DeepMind is a British AI startup which was relatively unknown until it was bought by Google for around $600 million in 2014. Since then DeepMind has continued to refine its neural-network driven technology which has broken new frontiers with machine learning, particularly deep learning.
Perhaps DeepMind’s most famous accomplishment so far is being the brains behind AlphaGo, the first computer program to beat a professional human player of the board game Go. AlphaGo was developed by feeding DeepMind’s machine learning algorithms with 30 million moves from historical tournament data, and then having it play against itself and learn from each defeat or victory.
DeepMind’s work is based on a solid grounding in neuroscience. Two of the founders – Demis Hassabis and Shane Leg – met while undertaking research at the UCL’s computational neuroscience unit, and Hassabis has a PhD in the subject. This has underpinned their strategy of developing AI by teaching computers to mimic the thought processes of our own brains, in particular how we use information to make decisions and learn from our mistakes.
DeepMind has found itself rather adept at playing games. Arcade games from the 1970s and 1980s have been another area of focus. The AI became proficient at playing the Atari game Breakout. Without knowing anything about the game, it was simply told to score as highly as it could, and after two hours’ training it became an expert.
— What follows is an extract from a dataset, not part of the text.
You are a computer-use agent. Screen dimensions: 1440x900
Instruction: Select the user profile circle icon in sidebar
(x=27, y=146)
The cognitive processes which the AI goes through are said to be very like those a human who had never seen the game would use to understand and attempt to master it.
It’s unlikely that Google thinks there is a great deal of money to be made in the short-term from teaching computers to play dated arcade games. But where it undoubtedly does see a business case is the project’s usefulness in advancing the fields of machine learning and simulated neural networks – developing machines with more human-like thought processes, with the capacity to carry out jobs which previously would have required trained humans.
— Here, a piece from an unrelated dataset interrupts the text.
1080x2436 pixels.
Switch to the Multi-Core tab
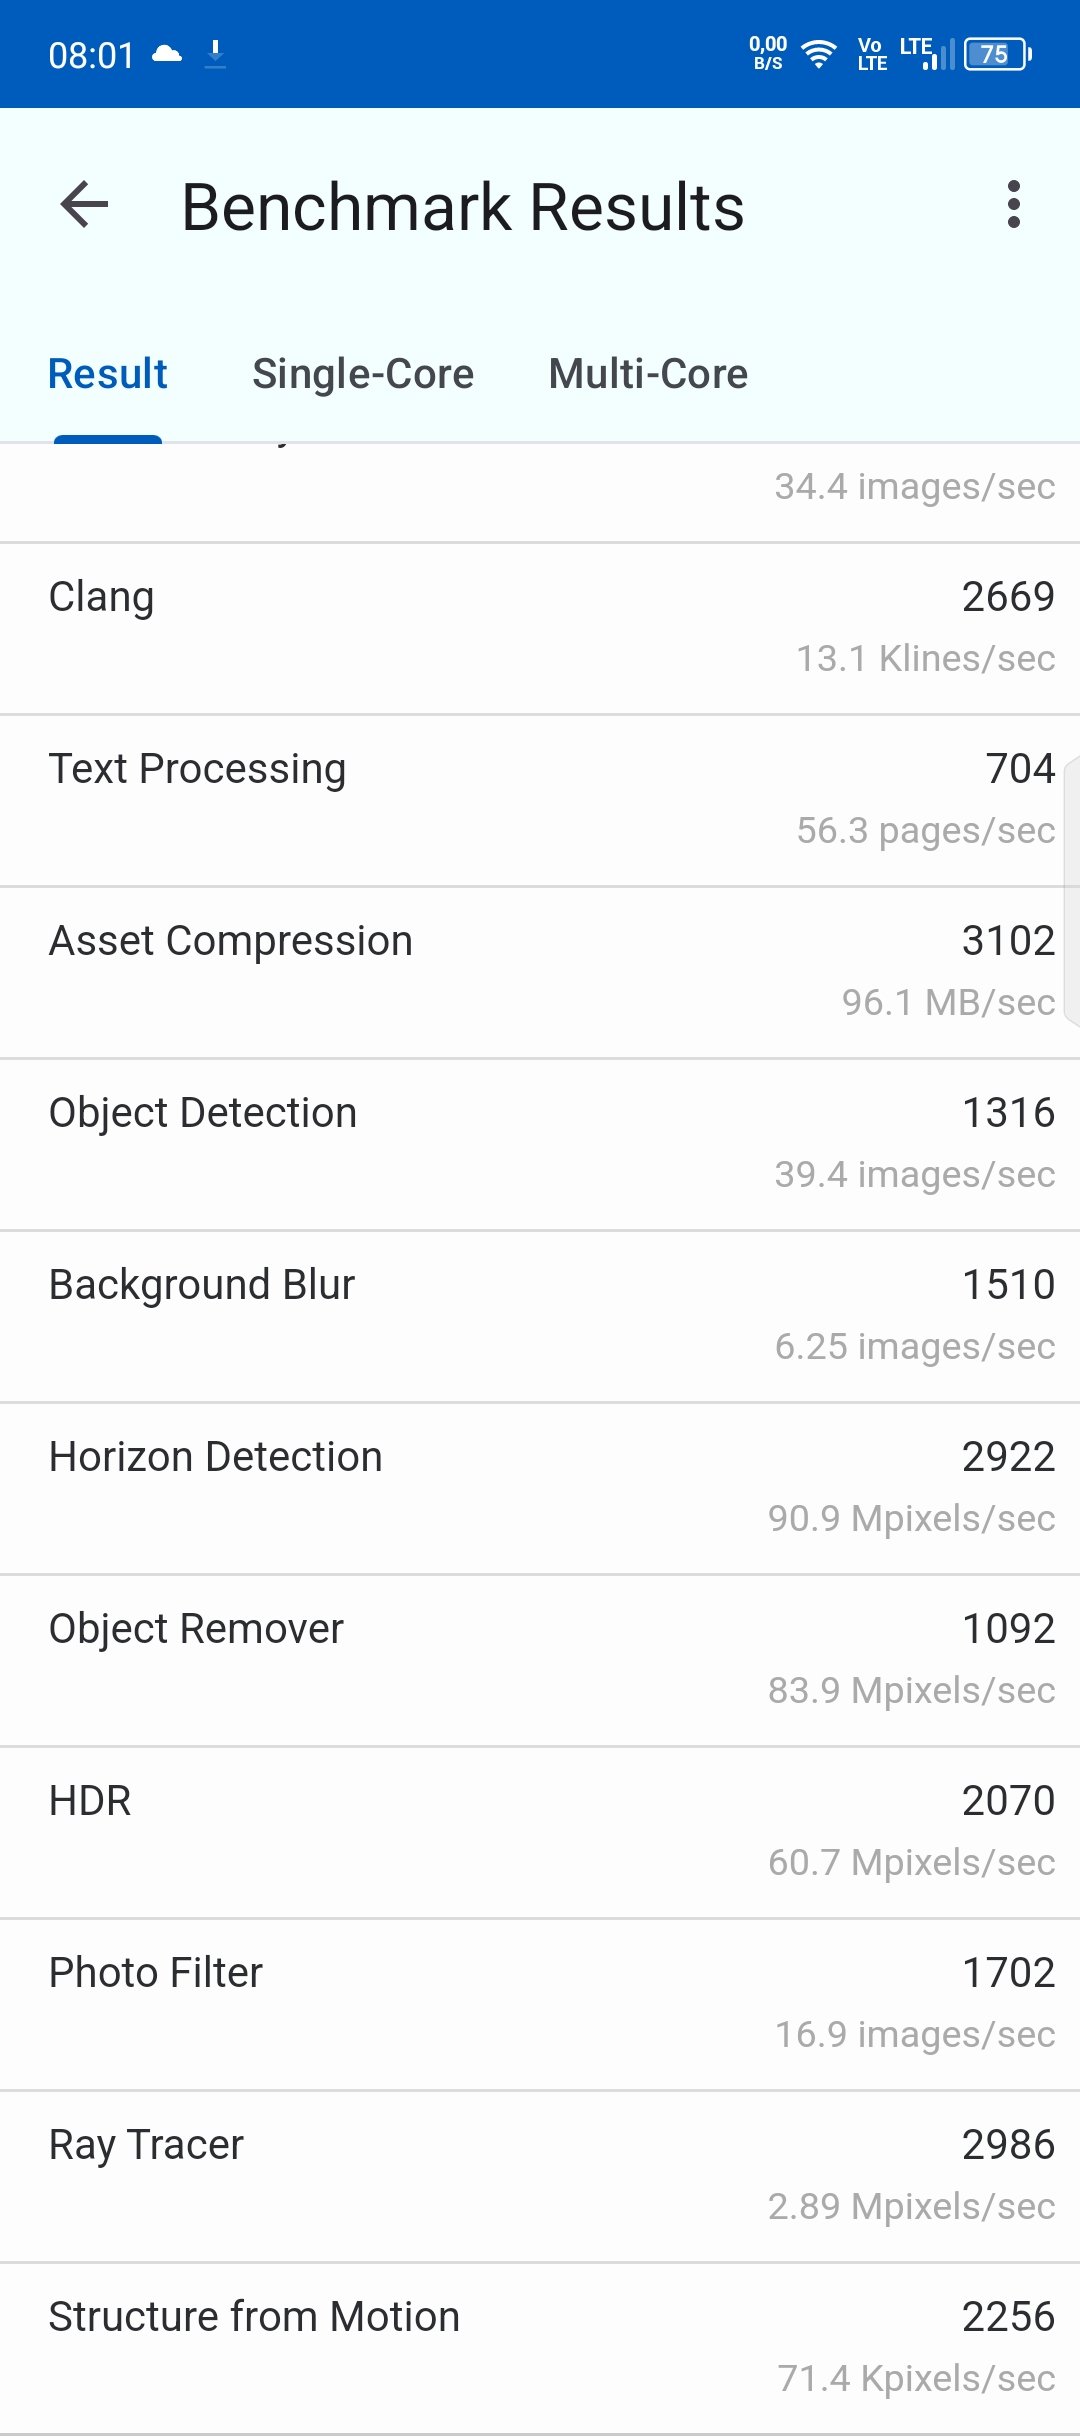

Another DeepMind project involves a collaboration with London’s Moorfields Eye Hospital. DeepMind has been given access to one million images from historical eye scans, along with associated (anonymized) patient data. It is training itself to read the scans and spot early signs which may indicate the onset of degenerative eye conditions. The hope is that eventually the AI will become proficient enough to spot warning signs far earlier than a human could.
DeepMind has also been implemented across numerous other healthcare projects, such as a collaboration with UCL’s radiotherapy department to reduce the amount of time it takes to plan treatments. The group has said that by unleashing machine learning on the process of mapping a patient’s head and neck area, the time taken to create treatment plans for these complicated procedures could be reduced from four hours to around one hour.
Another project has been developing an “early warning” app known as Stream, which will go into use in the NHS (National Health Service) next year. Stream analyzes patient data and delivers cellphone alerts directly to a doctor or nurse when urgent intervention may be required. Initially it is being trained to detect signs of acute kidney injury (AKI) but could potentially learn to spot many other conditions.
Google is not seeing any direct profits from these healthcare partnership, which may initially seem strange considering it spent more than half a billion dollars on the tools to do these jobs. But all Google is really doing is staying true to its core belief that knowledge – or data – is the real prize. The experience and learning that DeepMind will acquire from analyzing these medical datasets is a reward in its own right, and will help to further refine its cognitive processes, enabling it to tackle ever more complex challenges.
DeepMind is also spearheading Google’s involvement with the Partnership on AI to Benefit People and Society – a non-profit which it co-founded alongside Facebook, Amazon, IBM, Apple and Microsoft to research using AI to drive social change as well as examining the ethical implications of doing so.
There is at least one known utilization of DeepMind technology, however, where it’s clear Google does hope to see short-term financial gain. The AI has been given the job of managing power consumption at its massive data centres, where Google claims it has reduced the energy used for cooling by an impressive 40%.
This has been done by feeding it historical sensor data on the operation of the cooling systems, which dynamically adjust according to demand as user activity changes across the group’s services – web search, cloud storage, Gmail, YouTube videos, mobile app marketplace, and everything else.
The AI has been able to more accurately predict how the temperature in each part of the building will be affected by these spikes in use, and more efficiently regulate the distribution of power to cooling machinery. After the successful trials, plans are in place to have the technology operational in its 16 main data centres soon.
In striking a balance between commercial opportunity and learning opportunity, DeepMind has demonstrated that it is taking a long-term approach to the development of its AI. In fact, not too different from the way a human parent or teacher might approach overseeing the intellectual development of a child. Perhaps we will find out that giving infant AIs time to play, and to find their feet, before putting them out into the world and expecting them to earn a living will lead to the development of more healthy, rounded adult AIs.